You just know that this is going to be a great album when the '50's pop re-imagining of "Beautifq
You just know that this is going to be a great album when the '50's pop re-imagining of "Beautiful Dreamer" and "I Dream of Jeannie with the Light Brown Hair" are better than the numerous recordings of some of these songs done the way they were originally written. "Nellie Bly" is a real swingin' affair with some great trumpet solos and the singer almost swinging out to a Mel Torme Jazz groove. "Ring Ring De Banjo" hearkens back to Guy Mitchell's hits from his early-'50's heyday with Mitch Miller at the helm with touches of Don Cherry's "Band of Gold" thrown in for good measure.

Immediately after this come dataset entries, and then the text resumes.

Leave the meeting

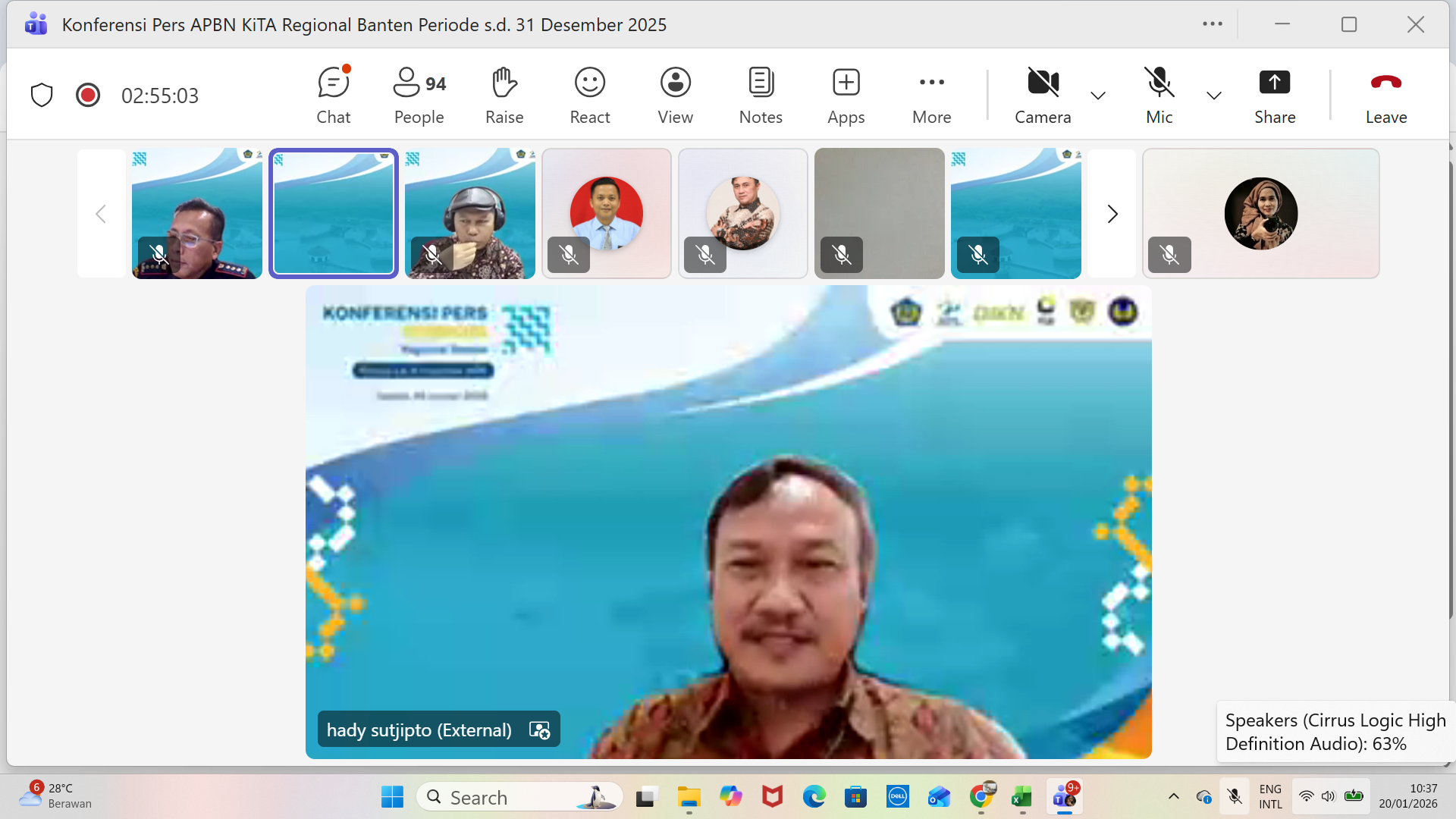point(1386,96)
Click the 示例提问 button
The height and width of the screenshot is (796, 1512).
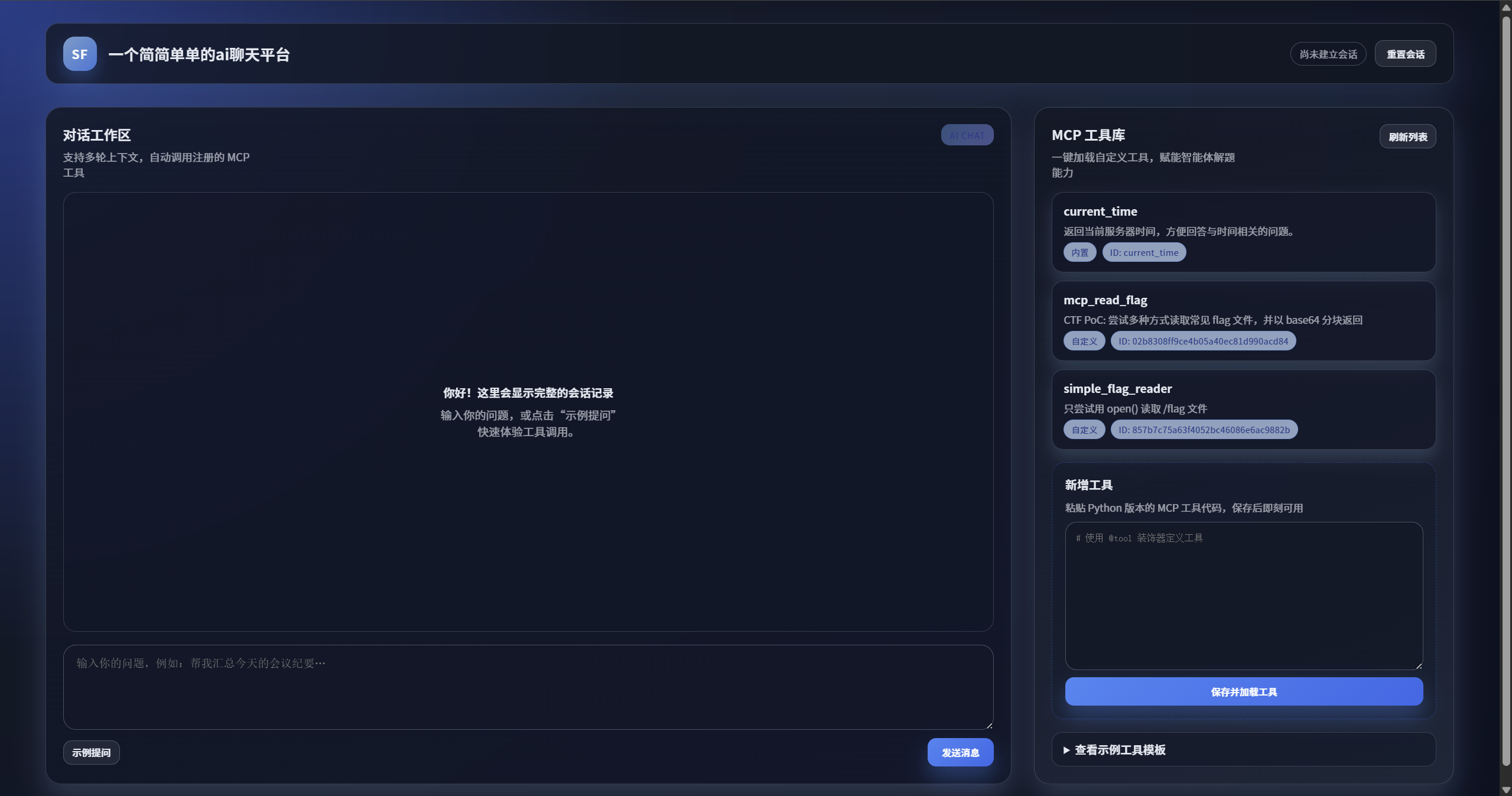(x=91, y=752)
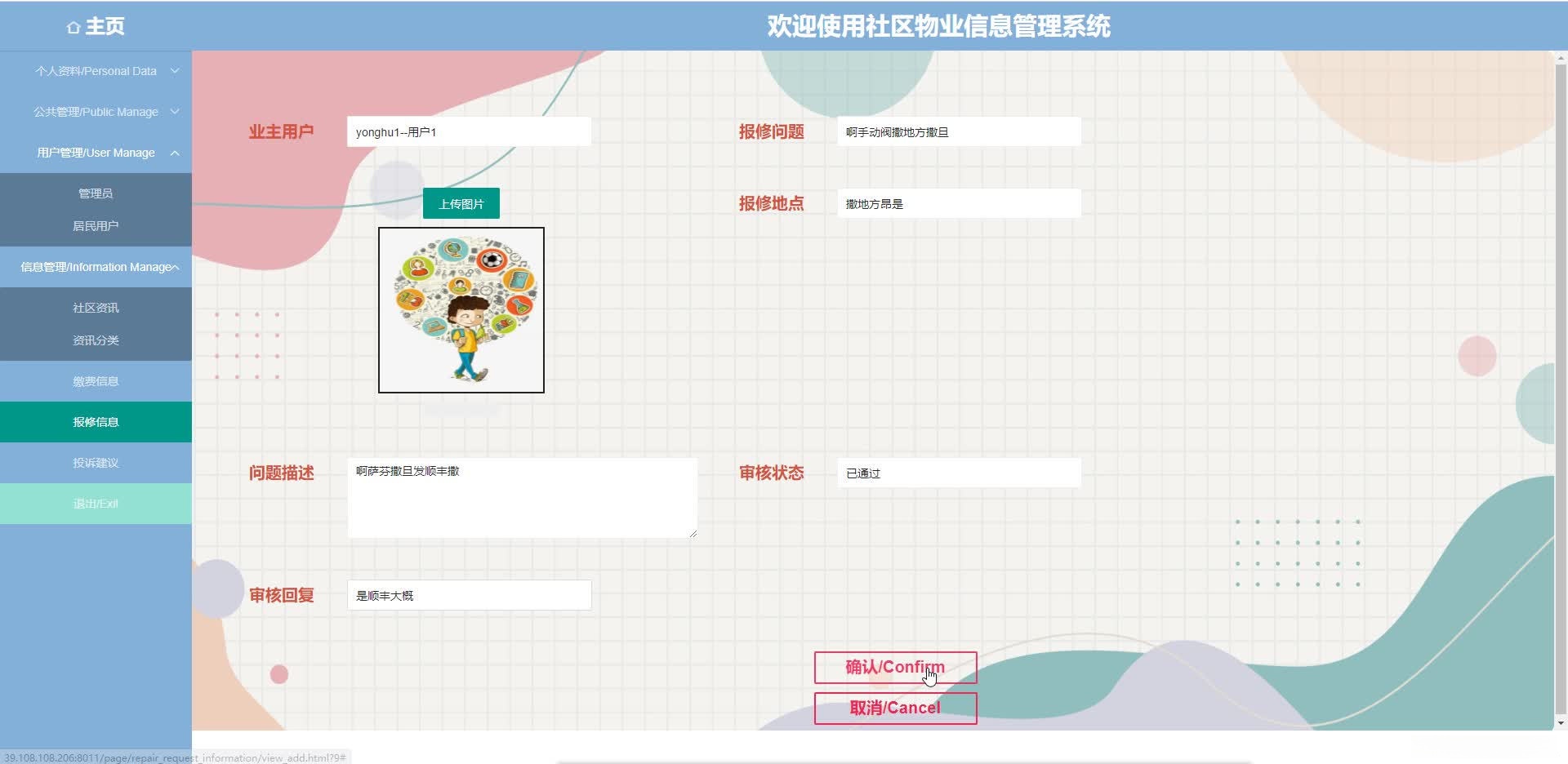
Task: Open the 管理员 management page
Action: (96, 193)
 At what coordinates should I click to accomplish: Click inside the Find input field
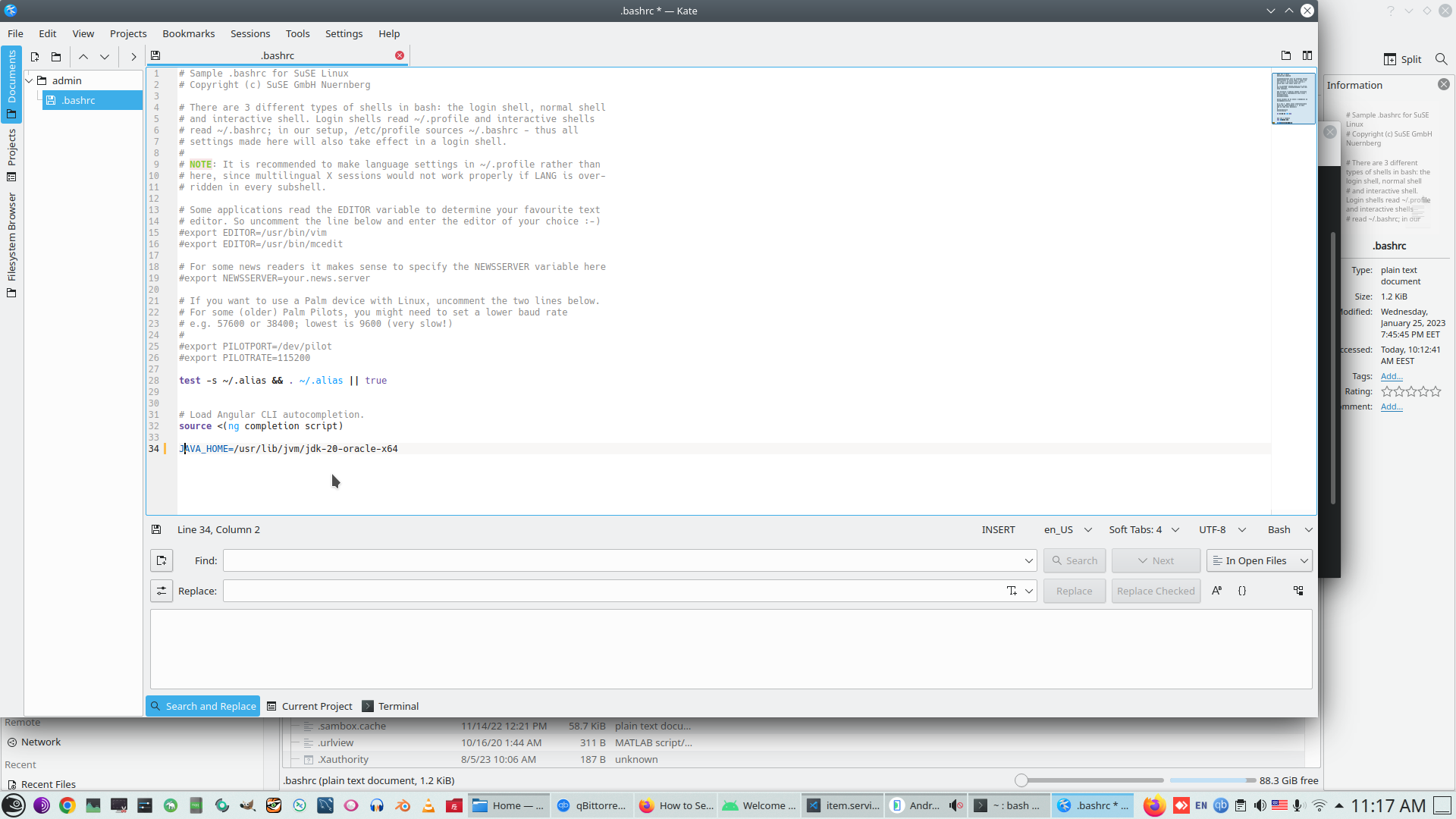click(622, 560)
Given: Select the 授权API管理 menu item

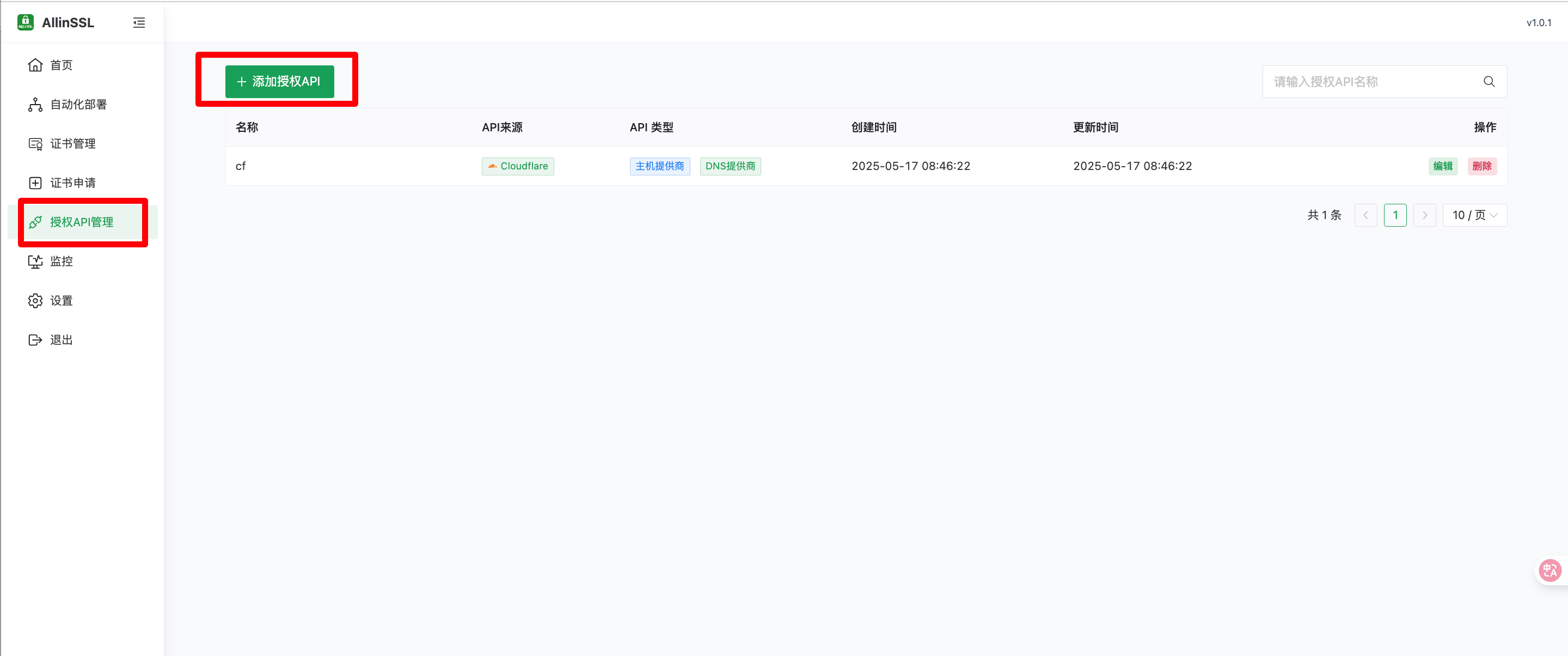Looking at the screenshot, I should coord(82,222).
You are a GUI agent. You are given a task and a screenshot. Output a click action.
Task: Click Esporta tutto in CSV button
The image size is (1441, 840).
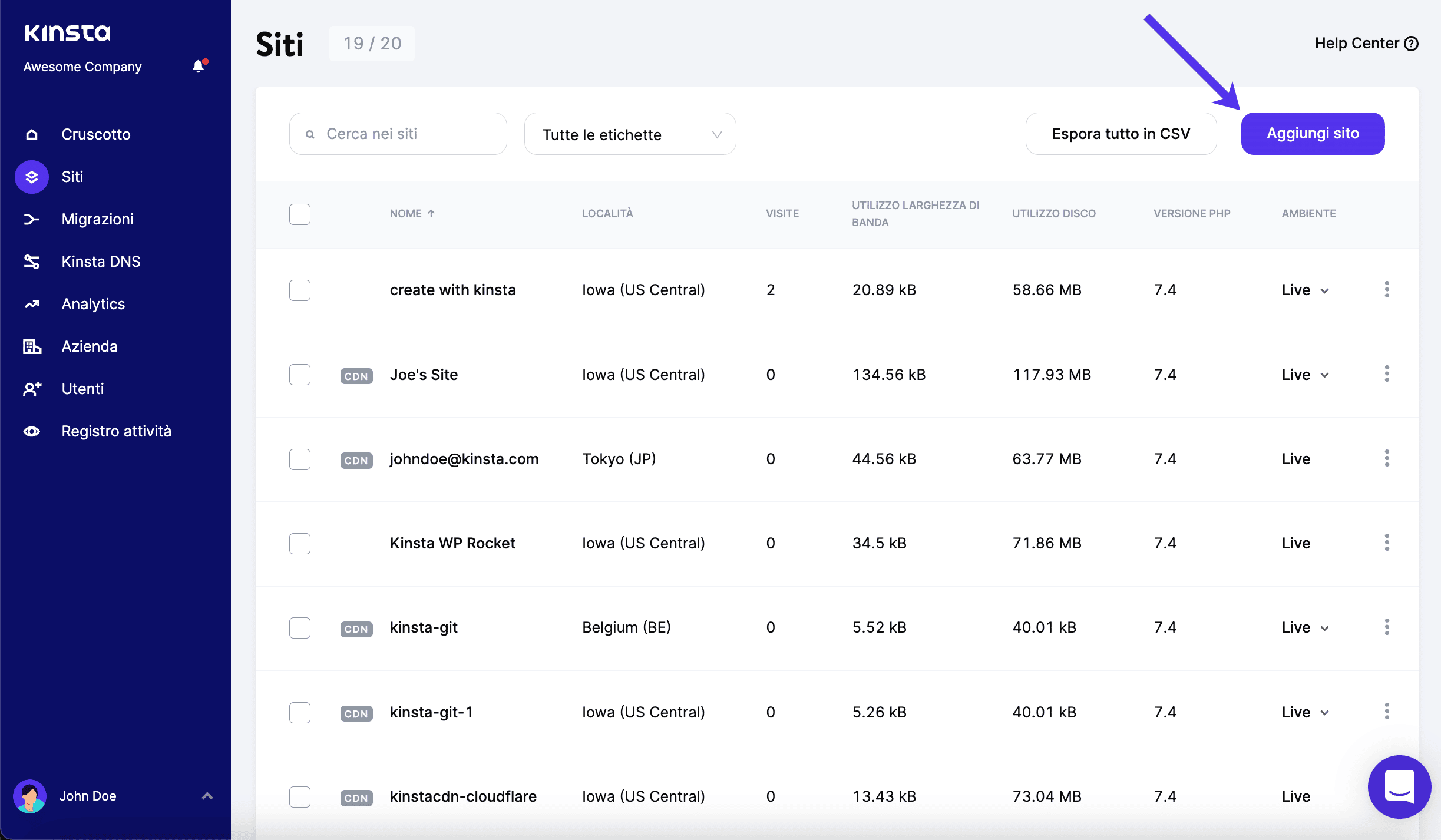pos(1121,134)
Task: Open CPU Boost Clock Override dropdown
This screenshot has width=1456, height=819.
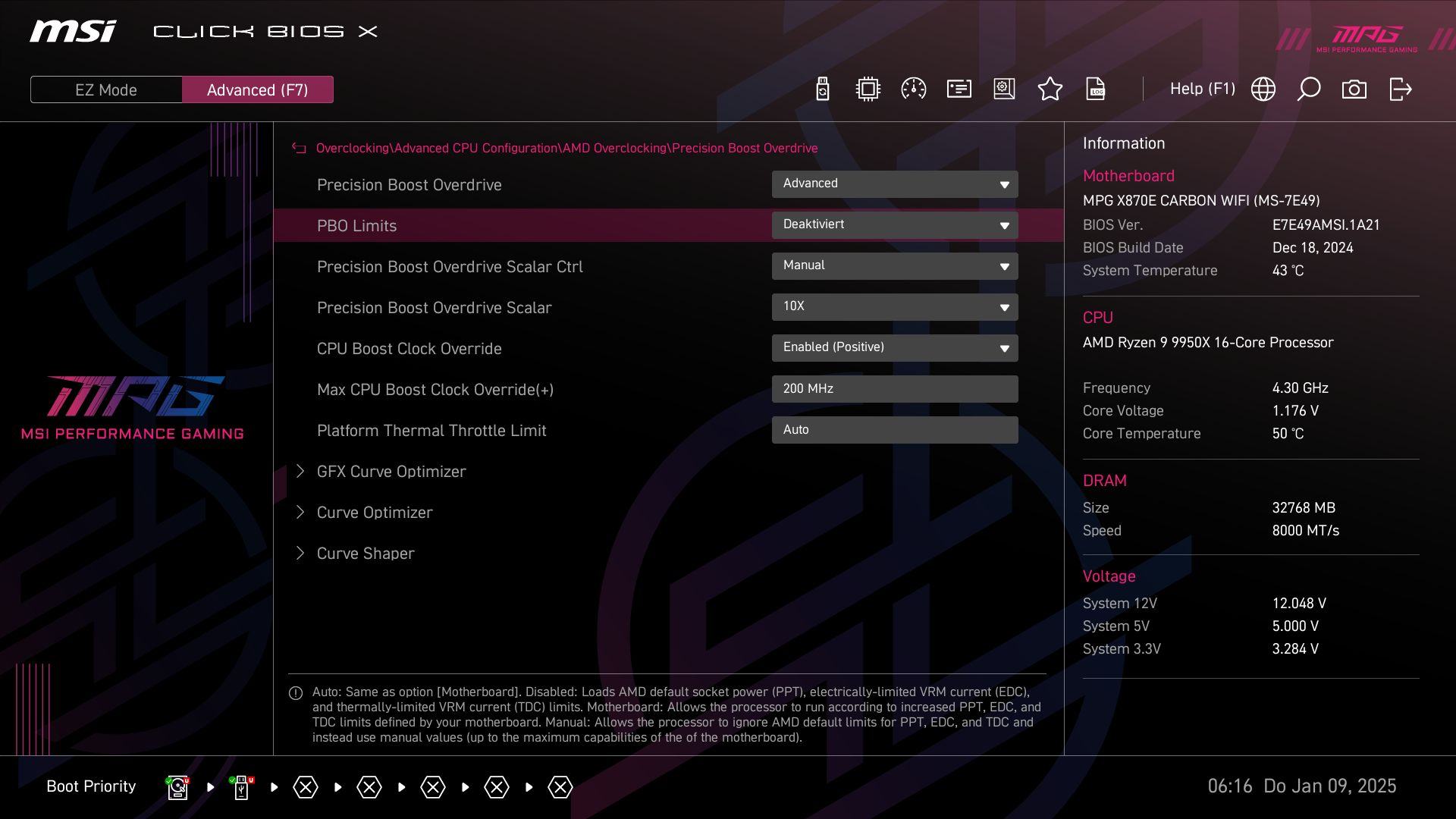Action: click(894, 348)
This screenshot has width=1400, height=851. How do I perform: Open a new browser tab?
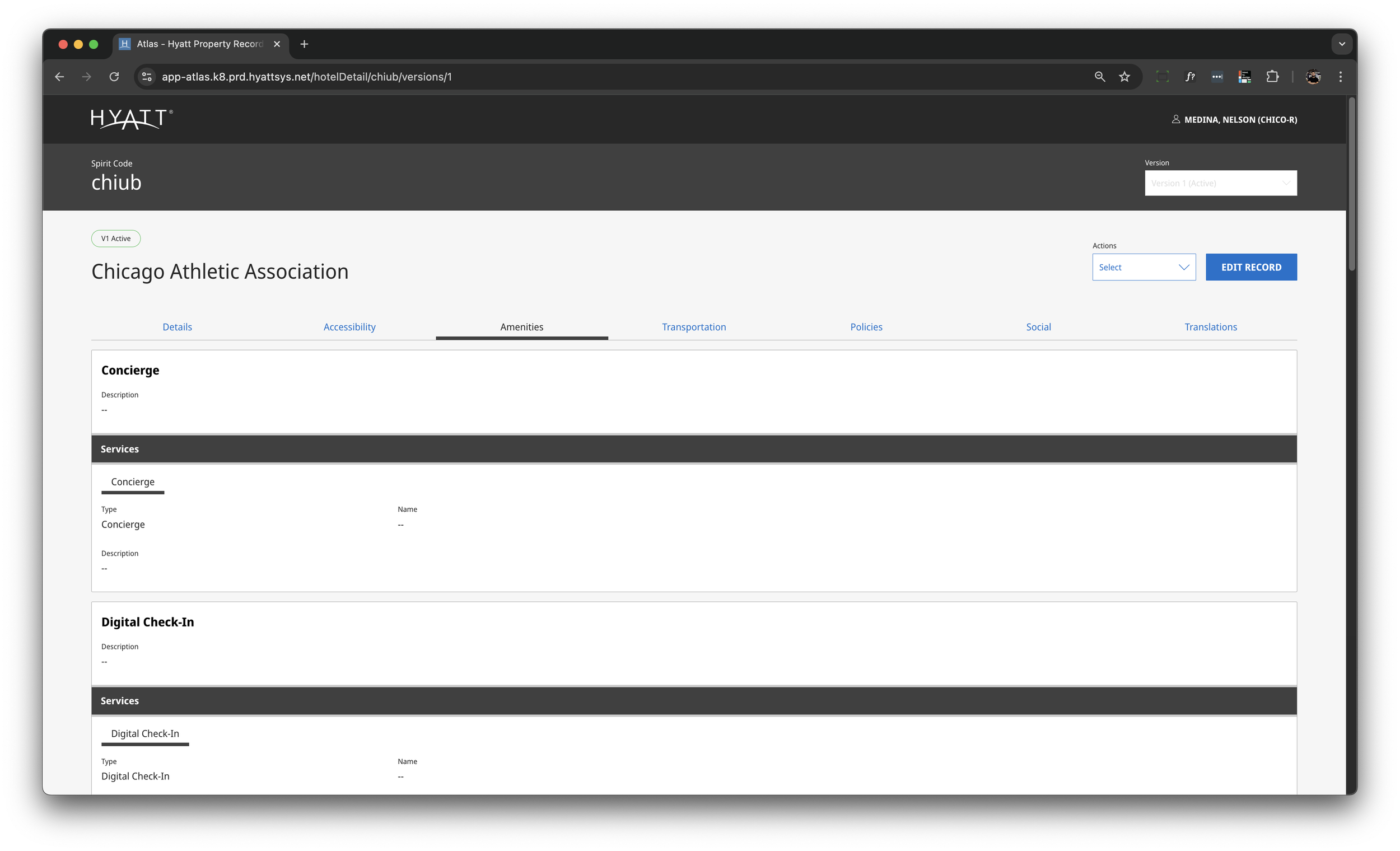click(x=304, y=44)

Not all of these songs are Franken-style re-imaginings. "Come Where My Love Lies Dreaming", "Old Dog Trey" and "Gentle Annie" stay true to their original folk roots, while the singer takes a very somber approach to "Hard Times" with moody organ and Pop guitar. I am not sure if Frank Sinatra would have been embarrassed to sing "Camptown Races" in his Swingin' Lovers style; here the singer and the band give us a fascinating glimpse of what could have been, complete with a Harry "Sweets" Edison-style trumpet solo! Three of the tunes on this LP appeared on the next "Bill St. Clair" album for SPC, Let's Be Frank, while this album got reissued with a wide variety of aliases on numerous labels across the budget label spectrum.
I don't know if dealing with the SPC Hits-A-Poppin' style vinyl was better than super-cheap Palace Records Vinyl quality. I do know that my copy is the same as the one you just posted. There was a singer in the '50's named Bill Raymond who sounds eerily similar to the "Bill St. Clair" singer posted here; I noticed it when I was listening to Bill Raymond sing the song "Suddenly" the flip side of Les Baxter's "April in Portugal", which I have in 78 form.
Since you just posted an album with "Eddie Maynard" as the orchestra director, now might be a good time to revive the Eddie Maynard album you posted here a while back. Just a suggestion.
musicman1979,
That's a good idea--re-ripping that Eddie Maynard LP, that is.
Thanks for your detailed review of this LP, and let me note that the stereo Palace LP has awful audio--I tested it, and some of the stereo is of the "rechanneled" type, while some tracks are very poorly engineered. The audio on the Palace is terrible--thus, I'm glad I opted for this version of the LP.
"Ring Ring De Banjo" definitely has a Guy Mitchell vibe! I had expected this album to err on the side of camp, but it all works quite well.